We define the 3D events cloud S(p_i, t_i) as:

$\begin{array}{cc}\begin{array}{l}S(p_i,t_i)=\{q_j\in {ℝ}^3|\left|\right|q_j-p_i\left|\right|\le {\Delta }_s,t_j-t_i\le {\Delta }_t\\ \text{and}{t}_j>t_i\}.\end{array}& \left(14\right)\end{array}$

This set contains all 3D points spatiotemporally close to p_i i.e., points within a neighborhood of p_i of radius Δ_s in space and length Δ_t in time. The energy cost associated to each sampled velocity vector for a given point p₀ is computed according to Algorithm 2.

ALGORITHM 2

Algorithm 2. Energy cost computation

E_L is the sum of the smallest luminance difference between all pairs of (p_i, q_j) and E_S is the mean value of the smallest distances of each p_i to each q_j.

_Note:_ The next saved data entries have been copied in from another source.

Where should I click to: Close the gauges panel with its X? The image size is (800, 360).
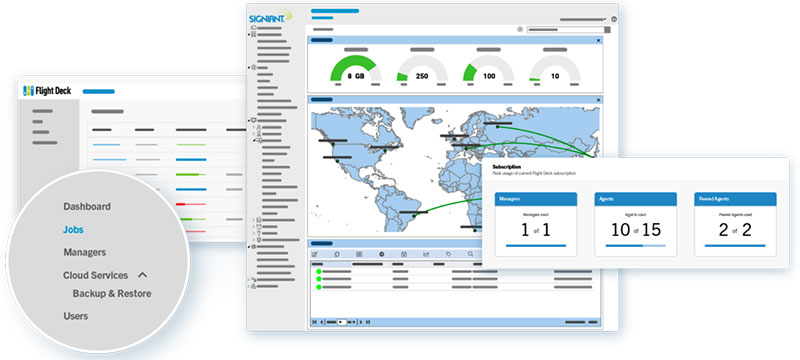click(x=598, y=40)
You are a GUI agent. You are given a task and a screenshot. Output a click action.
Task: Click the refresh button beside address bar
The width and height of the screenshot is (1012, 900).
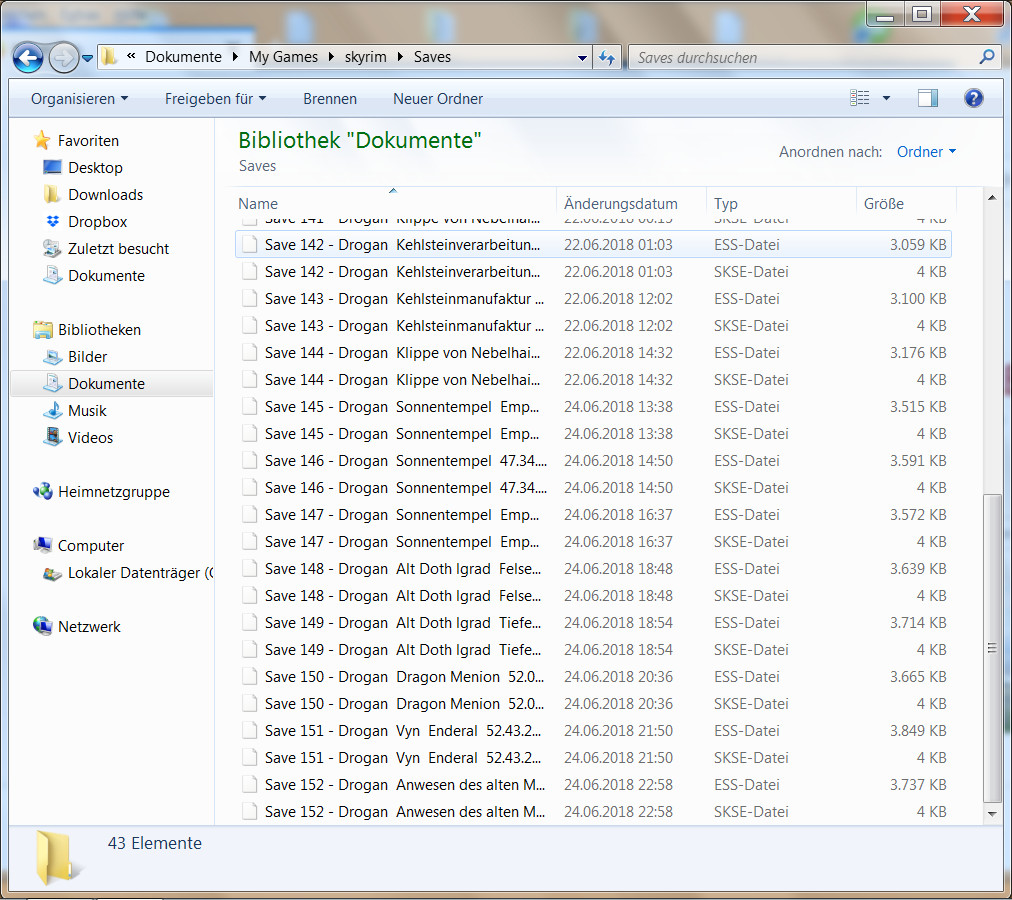pos(606,57)
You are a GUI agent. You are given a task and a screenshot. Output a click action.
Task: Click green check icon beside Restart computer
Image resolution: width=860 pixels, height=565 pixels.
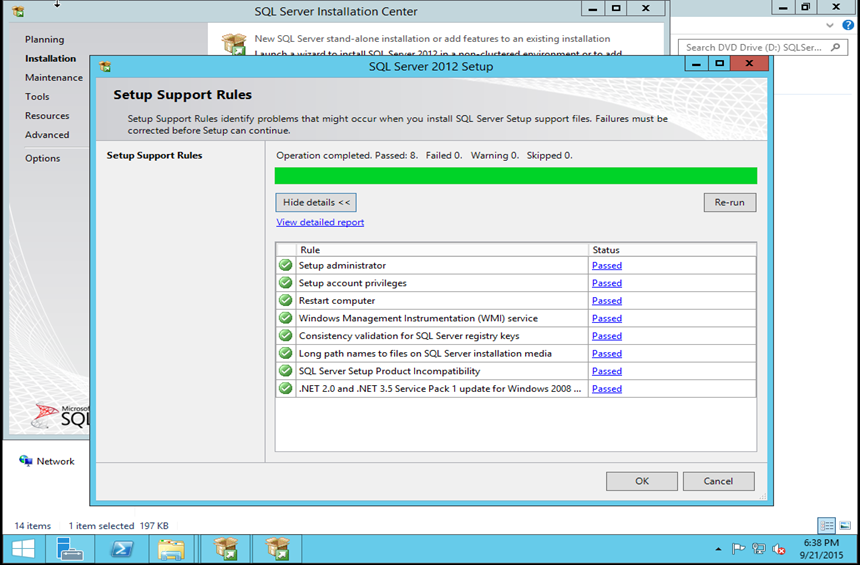(x=286, y=301)
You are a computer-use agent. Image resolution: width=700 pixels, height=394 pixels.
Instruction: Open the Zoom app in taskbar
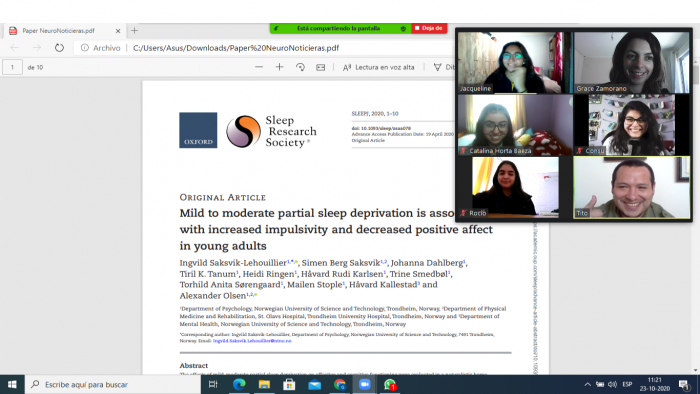[x=365, y=384]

It is also called the mean closest point between both points clouds and is a dissimilarity measure often used for example in the Iterative Closest Point (ICP) problem (Besl and McKay, 1992). The correct v is given by the value v_x which minimizes the energy function E:

$\begin{array}{cc}{\tilde{v}}_x=\underset{v_x\in ℝ}{\text{argmin}}E.& \left(18\right)\end{array}$

More elaborate registration techniques to track deformable 3D surfaces may be used for this matching operation. We can mention the most notable ones, Starck and Hilton (2007), Ahmed et al. (2008), and Zeng et al. (2010), that are not using any shapes prior. Accurate registrations are achieved by combined use of several surface features, followed by a coarse to fine scheme. These techniques are however not suitable in their actual form for processing textureless and event-based inputs.

To minimize E with respect to v_x, we also applied a dichotomic search strategy to sample possible values of v_x and match local 3D structure accordingly. Let R = [R₁, R_r] be a real interval that is set large enough at the beginning of the search to make sure it contains ṽ_x. Fixing R large enough is only necessary when no recent past estimations of the velocity have been calculated at p_i, otherwise the length of R is defined from the previous estimation of v_x. To determine precisely ṽ_x, R is subdivided into r equal length intervals and the centers of all intervals give a set of possible values for v_x. The error cost function is computed for each v_x and the interval producing the smallest E is used to update R.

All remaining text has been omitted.